**** Data to examine
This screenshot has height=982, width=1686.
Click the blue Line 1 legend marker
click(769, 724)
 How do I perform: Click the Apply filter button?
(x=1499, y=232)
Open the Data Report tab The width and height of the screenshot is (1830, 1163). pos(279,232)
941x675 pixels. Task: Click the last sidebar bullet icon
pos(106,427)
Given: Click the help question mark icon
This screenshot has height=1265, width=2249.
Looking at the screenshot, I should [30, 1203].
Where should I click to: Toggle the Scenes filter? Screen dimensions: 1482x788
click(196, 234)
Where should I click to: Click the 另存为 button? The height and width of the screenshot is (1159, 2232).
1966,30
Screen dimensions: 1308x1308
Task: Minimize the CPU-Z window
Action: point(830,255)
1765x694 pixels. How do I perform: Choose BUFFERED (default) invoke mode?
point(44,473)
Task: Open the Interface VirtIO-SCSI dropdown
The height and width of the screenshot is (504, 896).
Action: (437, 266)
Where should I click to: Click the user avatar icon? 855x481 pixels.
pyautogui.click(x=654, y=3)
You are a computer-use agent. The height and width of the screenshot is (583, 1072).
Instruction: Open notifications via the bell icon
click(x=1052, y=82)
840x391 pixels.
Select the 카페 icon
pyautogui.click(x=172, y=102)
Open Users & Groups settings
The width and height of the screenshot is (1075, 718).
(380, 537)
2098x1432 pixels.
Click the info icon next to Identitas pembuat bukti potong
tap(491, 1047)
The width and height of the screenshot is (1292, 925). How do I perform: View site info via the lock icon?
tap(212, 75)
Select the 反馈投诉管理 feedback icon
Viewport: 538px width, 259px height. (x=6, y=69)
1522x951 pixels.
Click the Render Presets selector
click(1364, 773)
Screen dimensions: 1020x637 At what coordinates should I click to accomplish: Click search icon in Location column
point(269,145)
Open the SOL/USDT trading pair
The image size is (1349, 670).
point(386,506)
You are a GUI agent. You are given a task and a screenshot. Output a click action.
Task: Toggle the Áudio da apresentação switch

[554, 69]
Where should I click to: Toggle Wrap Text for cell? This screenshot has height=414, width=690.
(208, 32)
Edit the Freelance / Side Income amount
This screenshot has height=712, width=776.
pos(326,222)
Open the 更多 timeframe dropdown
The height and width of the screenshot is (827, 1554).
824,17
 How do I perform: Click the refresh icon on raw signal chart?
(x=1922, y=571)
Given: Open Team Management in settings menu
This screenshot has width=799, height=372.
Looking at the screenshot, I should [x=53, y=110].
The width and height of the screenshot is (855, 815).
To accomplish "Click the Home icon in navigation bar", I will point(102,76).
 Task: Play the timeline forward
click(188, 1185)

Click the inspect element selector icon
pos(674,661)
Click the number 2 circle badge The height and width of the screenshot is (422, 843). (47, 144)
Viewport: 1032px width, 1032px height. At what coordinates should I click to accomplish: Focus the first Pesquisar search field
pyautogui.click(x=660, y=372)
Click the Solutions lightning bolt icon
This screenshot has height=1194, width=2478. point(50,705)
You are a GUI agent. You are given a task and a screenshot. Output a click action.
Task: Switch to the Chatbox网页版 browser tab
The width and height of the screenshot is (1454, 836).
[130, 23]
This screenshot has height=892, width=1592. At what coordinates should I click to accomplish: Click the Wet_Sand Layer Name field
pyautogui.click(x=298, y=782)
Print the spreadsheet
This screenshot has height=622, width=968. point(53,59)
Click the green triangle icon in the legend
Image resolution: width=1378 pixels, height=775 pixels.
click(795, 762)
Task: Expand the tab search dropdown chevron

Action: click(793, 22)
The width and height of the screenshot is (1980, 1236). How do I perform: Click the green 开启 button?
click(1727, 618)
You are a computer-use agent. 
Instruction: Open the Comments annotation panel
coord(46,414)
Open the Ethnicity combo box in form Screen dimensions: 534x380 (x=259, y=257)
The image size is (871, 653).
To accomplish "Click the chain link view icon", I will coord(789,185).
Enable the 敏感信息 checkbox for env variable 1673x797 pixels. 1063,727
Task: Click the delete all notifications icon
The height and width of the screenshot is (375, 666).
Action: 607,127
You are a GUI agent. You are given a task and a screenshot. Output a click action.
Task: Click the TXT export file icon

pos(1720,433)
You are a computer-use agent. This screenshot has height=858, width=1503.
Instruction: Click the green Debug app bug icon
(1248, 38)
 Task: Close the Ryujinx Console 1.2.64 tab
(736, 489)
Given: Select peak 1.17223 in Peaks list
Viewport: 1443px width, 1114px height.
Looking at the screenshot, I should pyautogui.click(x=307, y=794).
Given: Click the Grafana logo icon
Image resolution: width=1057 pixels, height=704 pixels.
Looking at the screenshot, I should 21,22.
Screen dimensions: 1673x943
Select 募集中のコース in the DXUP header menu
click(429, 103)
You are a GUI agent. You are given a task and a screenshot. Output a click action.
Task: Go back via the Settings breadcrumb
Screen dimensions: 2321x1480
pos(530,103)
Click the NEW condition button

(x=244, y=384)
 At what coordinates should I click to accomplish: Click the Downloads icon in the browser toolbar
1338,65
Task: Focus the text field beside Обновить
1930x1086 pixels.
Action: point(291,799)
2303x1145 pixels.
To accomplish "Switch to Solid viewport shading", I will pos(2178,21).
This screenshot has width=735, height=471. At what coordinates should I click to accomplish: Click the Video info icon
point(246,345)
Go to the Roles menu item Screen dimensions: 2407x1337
********
What to produce — Reply with the complete data above, every character as it stands.

Expected output —
This screenshot has height=982, width=1686.
Click the blue Line 1 legend marker
click(769, 724)
 How do I perform: Click the Apply filter button?
(x=1499, y=232)
Open the Data Report tab The width and height of the screenshot is (1830, 1163). pos(279,232)
941x675 pixels. Task: Click the last sidebar bullet icon
pos(106,427)
Given: Click the help question mark icon
This screenshot has height=1265, width=2249.
Looking at the screenshot, I should [30, 1203].
Where should I click to: Toggle the Scenes filter? Screen dimensions: 1482x788
click(196, 234)
Where should I click to: Click the 另存为 button? The height and width of the screenshot is (1159, 2232).
1966,30
Screen dimensions: 1308x1308
Task: Minimize the CPU-Z window
Action: point(830,255)
1765x694 pixels. How do I perform: Choose BUFFERED (default) invoke mode?
point(44,473)
Task: Open the Interface VirtIO-SCSI dropdown
The height and width of the screenshot is (504, 896).
Action: (437, 266)
Where should I click to: Click the user avatar icon? 855x481 pixels.
pyautogui.click(x=654, y=3)
You are a computer-use agent. The height and width of the screenshot is (583, 1072).
Instruction: Open notifications via the bell icon
click(x=1052, y=82)
840x391 pixels.
Select the 카페 icon
pyautogui.click(x=172, y=102)
Open Users & Groups settings
The width and height of the screenshot is (1075, 718).
(380, 537)
2098x1432 pixels.
Click the info icon next to Identitas pembuat bukti potong
tap(491, 1047)
The width and height of the screenshot is (1292, 925). How do I perform: View site info via the lock icon?
tap(212, 75)
Select the 反馈投诉管理 feedback icon
Viewport: 538px width, 259px height. (x=6, y=69)
1522x951 pixels.
Click the Render Presets selector
click(1364, 773)
Screen dimensions: 1020x637 At what coordinates should I click to accomplish: Click search icon in Location column
point(269,145)
Open the SOL/USDT trading pair
The image size is (1349, 670).
point(386,506)
You are a GUI agent. You are given a task and a screenshot. Output a click action.
Task: Toggle the Áudio da apresentação switch

[554, 69]
Where should I click to: Toggle Wrap Text for cell? This screenshot has height=414, width=690.
(208, 32)
Edit the Freelance / Side Income amount
This screenshot has height=712, width=776.
pos(326,222)
Open the 更多 timeframe dropdown
The height and width of the screenshot is (827, 1554).
824,17
 How do I perform: Click the refresh icon on raw signal chart?
(x=1922, y=571)
Given: Open Team Management in settings menu
This screenshot has width=799, height=372.
Looking at the screenshot, I should [x=53, y=110].
The width and height of the screenshot is (855, 815).
To accomplish "Click the Home icon in navigation bar", I will point(102,76).
 Task: Play the timeline forward
click(188, 1185)

Click the inspect element selector icon
pos(674,661)
Click the number 2 circle badge The height and width of the screenshot is (422, 843). (47, 144)
Viewport: 1032px width, 1032px height. At what coordinates should I click to accomplish: Focus the first Pesquisar search field
pyautogui.click(x=660, y=372)
Click the Solutions lightning bolt icon
This screenshot has height=1194, width=2478. point(50,705)
You are a GUI agent. You are given a task and a screenshot. Output a click action.
Task: Switch to the Chatbox网页版 browser tab
The width and height of the screenshot is (1454, 836).
[130, 23]
This screenshot has height=892, width=1592. At what coordinates should I click to accomplish: Click the Wet_Sand Layer Name field
pyautogui.click(x=298, y=782)
Print the spreadsheet
This screenshot has height=622, width=968. point(53,59)
Click the green triangle icon in the legend
Image resolution: width=1378 pixels, height=775 pixels.
click(795, 762)
Task: Expand the tab search dropdown chevron

Action: click(793, 22)
The width and height of the screenshot is (1980, 1236). How do I perform: Click the green 开启 button?
click(1727, 618)
You are a computer-use agent. 
Instruction: Open the Comments annotation panel
coord(46,414)
Open the Ethnicity combo box in form Screen dimensions: 534x380 (x=259, y=257)
The image size is (871, 653).
To accomplish "Click the chain link view icon", I will coord(789,185).
Enable the 敏感信息 checkbox for env variable 1673x797 pixels. 1063,727
Task: Click the delete all notifications icon
The height and width of the screenshot is (375, 666).
Action: 607,127
You are a GUI agent. You are given a task and a screenshot. Output a click action.
Task: Click the TXT export file icon

pos(1720,433)
You are a computer-use agent. This screenshot has height=858, width=1503.
Instruction: Click the green Debug app bug icon
(1248, 38)
 Task: Close the Ryujinx Console 1.2.64 tab
(736, 489)
Given: Select peak 1.17223 in Peaks list
Viewport: 1443px width, 1114px height.
Looking at the screenshot, I should pyautogui.click(x=307, y=794).
Given: Click the Grafana logo icon
Image resolution: width=1057 pixels, height=704 pixels.
Looking at the screenshot, I should 21,22.
Screen dimensions: 1673x943
Select 募集中のコース in the DXUP header menu
click(429, 103)
You are a GUI agent. You are given a task and a screenshot. Output a click action.
Task: Go back via the Settings breadcrumb
Screen dimensions: 2321x1480
pos(530,103)
Click the NEW condition button

(x=244, y=384)
 At what coordinates should I click to accomplish: Click the Downloads icon in the browser toolbar
1338,65
Task: Focus the text field beside Обновить
1930x1086 pixels.
Action: point(291,799)
2303x1145 pixels.
To accomplish "Switch to Solid viewport shading", I will pos(2178,21).
This screenshot has width=735, height=471. At what coordinates should I click to accomplish: Click the Video info icon
point(246,345)
Go to the Roles menu item Screen dimensions: 2407x1337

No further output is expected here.